🌬️ Learning to Breathe
“Tati, breathe…”
That is what my tennis coach often reminds me. When I concentrate, I hold my breath. Not exactly a winning tactic.
When I step onto a tennis court, I carry more than my racket. I carry the mental load of parenting and life. It feels like my brain might explode with ticker tape: to-dos, conversations, worries, all unspooling at once.
Then my very calm, very cool Tahitian coach brings me back.
“Focus on the ball, Tati,” he says. He calls me aunty — I like to think it is a term of endearment, but suspect it is also a gentle nod to the fact I’m not twenty anymore.
“Really look at it. Find the branding.”
It is not a complex instruction, but it is hard to follow.
When I manage to pause the noise, breathe, and actually watch the ball, everything shifts.
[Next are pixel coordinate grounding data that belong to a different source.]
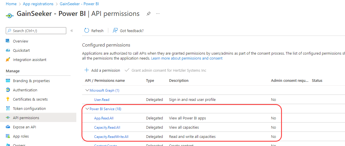
Task: Open Learn more about permissions and consent
Action: coord(187,58)
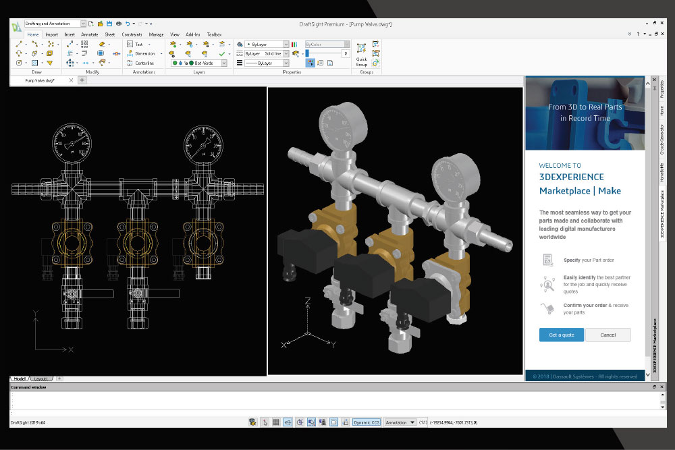Toggle grid display in the status bar
This screenshot has height=450, width=675.
275,422
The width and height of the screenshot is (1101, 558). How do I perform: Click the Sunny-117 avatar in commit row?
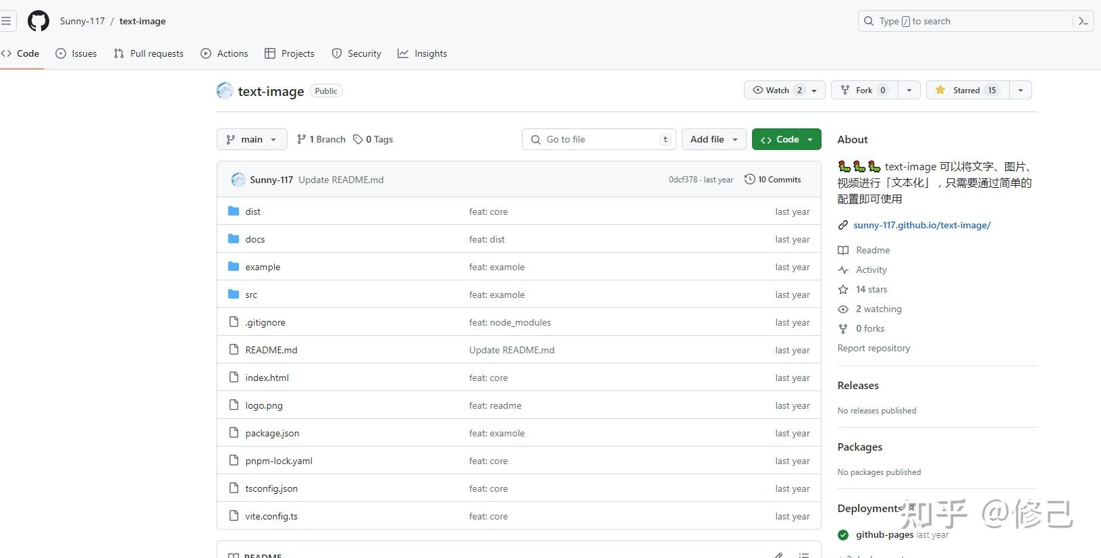[x=238, y=180]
I hit cleaner (most of the time), and even when my heart rate is high, I feel calm.
👀 Facing Forward
As I run back to the baseline, red-faced from interval training, he shouts again:
“Always face front, Tati.”
It is easier to turn and run with your back to the net. But then how can you see what is coming next?
It is a powerful reminder. Not just in tennis. In life. Face front. Be ready for what is ahead, not stuck in what is behind.
🙏 Letting Go of Sorry
I also have a reputation for saying sorry, even when it is not my fault. My coach noticed this quickly. Every time I said sorry after a missed shot, he made me do ten squats.
Let’s just say I stopped apologising quickly.
I am learning to let go of the miss and move on to the next shot. Progress is not about perfection but about what I do next. As Federer once talked about “forgetting mistakes quickly and moving on,” it reminds me that slipping up is part of moving forward.
🎾 What Tennis Continues to Teach Me
Focus matters. You cannot hit what you are not looking at.
Breathe. Holding your breath is not helpful. It only triggers fight-or-flight. In a modern world full of noise and pressure, sometimes the reminder is simply this: breathe.
Face forward. Life is coming whether you are ready or not. Best to be looking ahead.
Let it go. Missed shots happen. Apologising for existing does not help. Move on.
One ball, one shot. Focus on one thing, and take the next best action.
💡Beyond the Court
These lessons are not only for tennis. They are for meetings, deadlines, parenting, leadership, and the moments when everything feels urgent at once.
I am still learning to breathe, to face forward, to stop apologising. But I am getting better at showing up for the moment I am actually in.
Because even with all the reminders, forgetting will happen. And when I forget, I try to come back.
🌬️ One breath.
🎾 One ball.
✨ One shot.
💭 Over to you: which lesson do you need most right now?